真夜中のドロップアウトカウボーイズ@別館
ピンク映画は観ただけ全部感想を書く、ひたすらに虚空を撃ち続ける無為。
 



 「四十路の色気 しとやかな官能」(2005/製作:旦々舎/提供:オーピー映画/監督:浜野佐知/脚本:山邦紀/撮影・照明:小山田勝治/撮影助手:橋本彩子・藤田明生/助監督:加藤義一・横江宏樹・森内康博/音楽:中空龍/出演:美月ゆう子・佐々木麻由子・風間今日子・吉岡睦雄・平川直大・なかみつせいじ)。
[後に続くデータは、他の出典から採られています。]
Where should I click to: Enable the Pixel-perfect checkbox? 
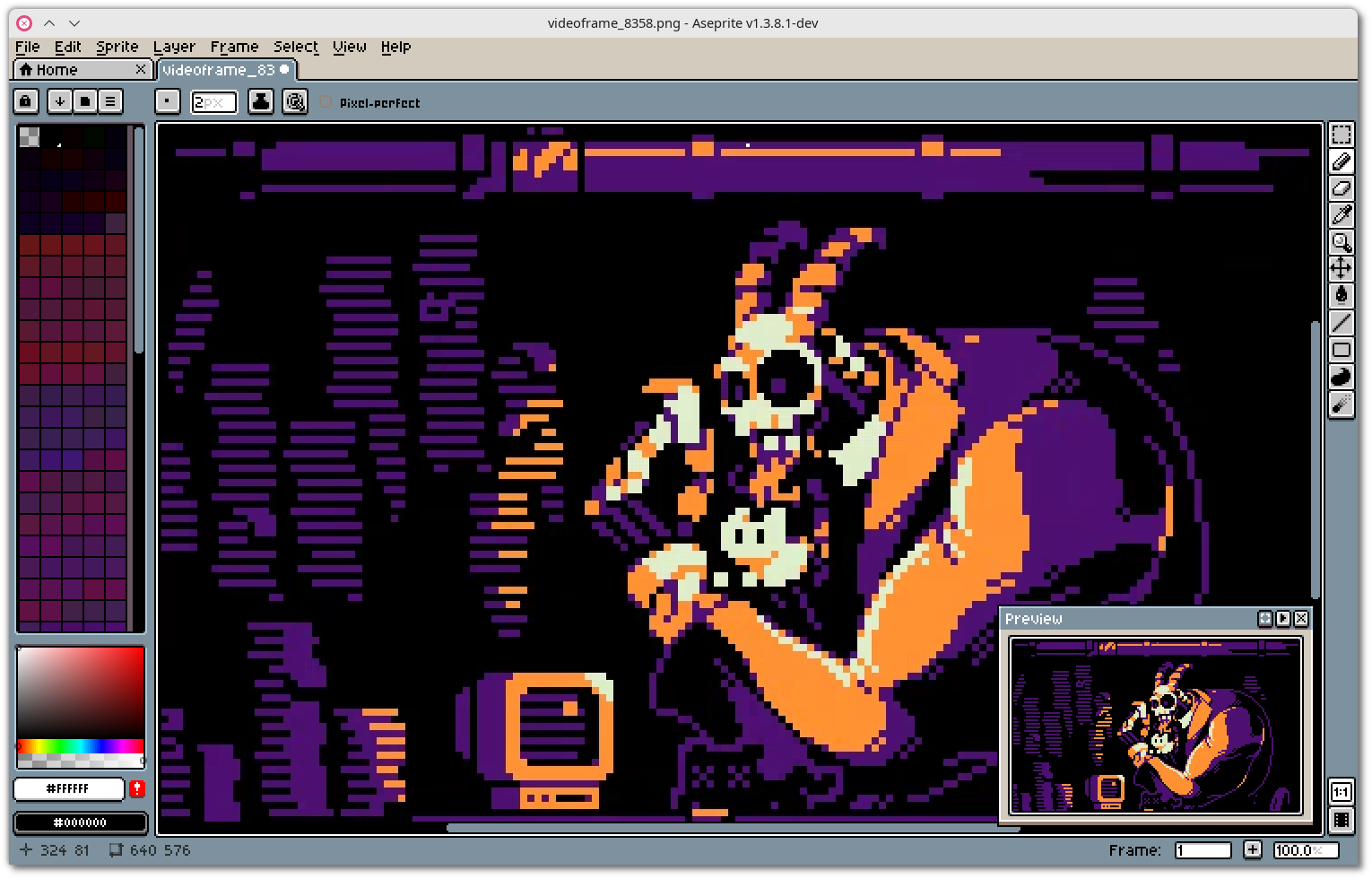tap(326, 102)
 公園にて、ぼんやりとブランコに揺られる女(美月)の前に、自称“日本一ツイてない男”猪豚(吉岡)が現れる。負け犬呼ばはりされた女は、そのまま猪豚が生活する河原に張られたテントに連れて行かれ、そこでセックスする。猪豚のテントから姿を消した女は、七年前に離婚した、官能小説家の島浜兼六(平川)、十年前に女が看護婦をしてゐた時に、付き合つてゐた婦人科医の猿渡完治(なかみつ)、の下をそれぞれ訪ねる。島浜は、女と結婚してゐた時分には才気に溢れバリバリ書けてゐたのだが、離婚後、暴力妻のバキエ(風間今日子/何て役名だ>山邦紀)と再婚してからはスランプに悩んでゐた。猿渡も猿渡で、女を捨て勤務する病院院長の娘・ケシ子(佐々木麻由子/それにしても何て役名だ)と結婚してからといふもの、勃起不全に苦しんでゐた。
 キーワードでもある負け犬。冒頭女が猪豚から負け犬呼ばはりされる件に、シークエンスとしての説得力が全く欠けてしまふ点は致命的に苦しいところでもあるのだが、当サイト認定“2004’最も美しい映画”「乱痴女 美脚フェロモン」と同様、“何処から来て何処へ行く女”が、それぞれ悩みや苦しみを抱へる者達の前に不意に現れては、癒し救つて行くファンタジーである。女の正体は、特に目新しいものではないが、今回は語られる。
 以前には、書案の前で女に自慰をさせ、濡れそぼる女陰を見ながら官能小説を書き捲つてゐた島浜は、女との再会を経て、バキエに鞭打たれながら小説を書く、バイオレンス・スーパー・マゾ作家、として開眼する。本当に、山邦紀といふ人は頭がいいのかバカなのかよく判らない。大体、この帰結には女との再会は必ずしも必要ないのでは?女と再会し、猿渡も男性機能を回復する。喜び勇んで、その気のないケシ子を無理矢理犯す。この件で浜野佐知は、凡百の男性監督や珠瑠美とは異なり、初めは嫌よ嫌よと抵抗してゐた女が、何時しか感じ始め最後にはアンアン啼き悶えながら自ら腰を使ふ、やうな濡れ場は決して描かない。浜野佐知は、少なくとも日本一、その作る映画に嘘のない映画監督である。

 熟女AV女優として人気の美月ゆう子(ex.長瀬優子)、ピンク出演は、昨年末に観た坂本太(『未亡人と褌 -悦子の秘密-』)に続いて二本目か。以降にも順調に(?)主演作は控へてゐて(東京では既に二本共封切られてゐるが)、新東宝の佐藤吏はひとまづさて措き、オーピーの山邦紀新作は楽しみである。演技はといふと、水野将軍の次くらゐにたどたどしい台詞回し、とでもいつたレベルなのだが、とりあへず艶技の方は、まるで痙攣でもしてゐるかのやうに、終始全身を小刻みに震はせるのはエモーショナルにエロい。普通の洋服以外に和服姿の他、ナース服や全く意味不明なチャイナドレスまで披露する。
 どうでもよかないが、吉岡睦雄といふのは全く下品な役者である。薄らとぼけた国映若手勢がこの男を好んで使はうと最早どうでもいいが、吉岡睦雄が画面に姿を現すだけで、その映画の品位が下がりはしまいか。どうして、何時も通りの柳東史ではいけなかつたのかと、大いに問ひたいものである。